--- EXERCISE BRIEF ---
Transcription task. Write out each entry verbatim and exclude any image.

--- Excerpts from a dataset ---
· · ·

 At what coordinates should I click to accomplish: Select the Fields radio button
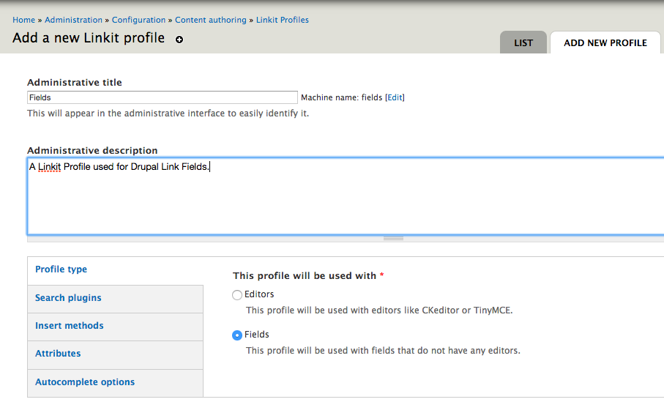236,335
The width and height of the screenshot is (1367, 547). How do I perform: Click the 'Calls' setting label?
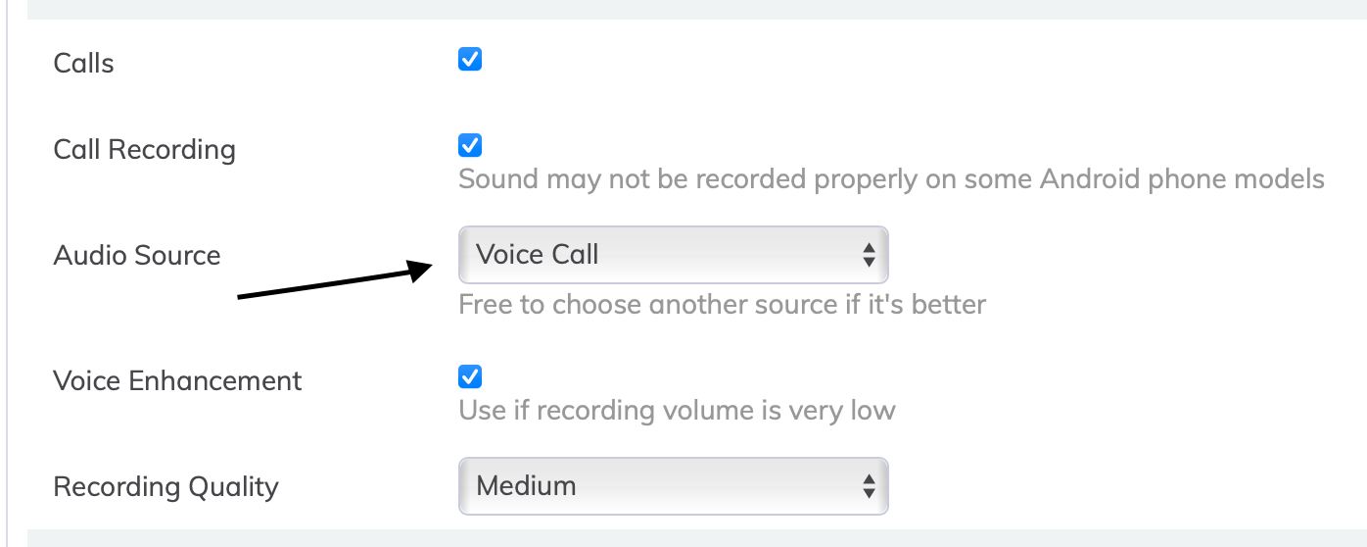(x=84, y=64)
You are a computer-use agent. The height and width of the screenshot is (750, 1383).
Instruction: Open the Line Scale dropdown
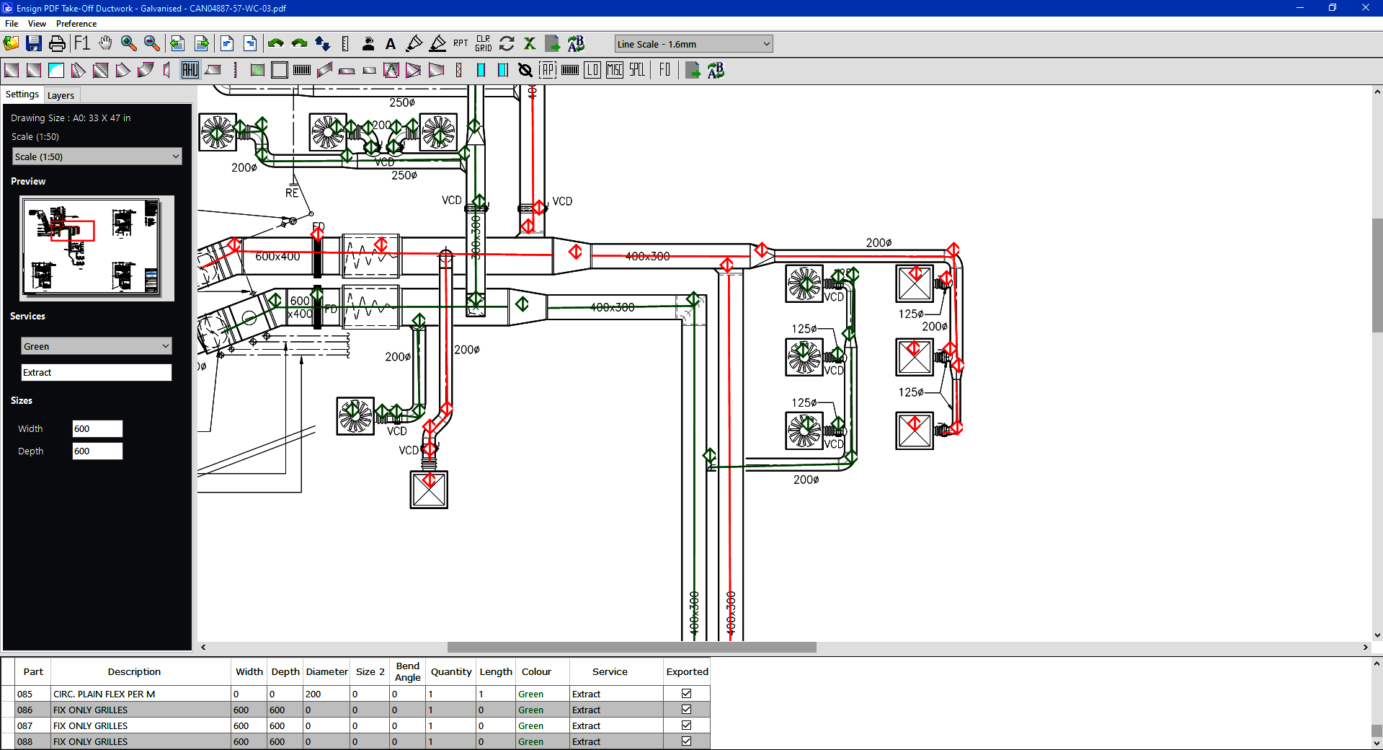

· · ·

--- ANSWER TO THE EXERCISE ---
 At what coordinates should I click to accomplish: Select the Fields radio button
236,335
The width and height of the screenshot is (1367, 547). How do I perform: Click the 'Calls' setting label?
(x=84, y=64)
You are a computer-use agent. The height and width of the screenshot is (750, 1383).
Instruction: Open the Line Scale dropdown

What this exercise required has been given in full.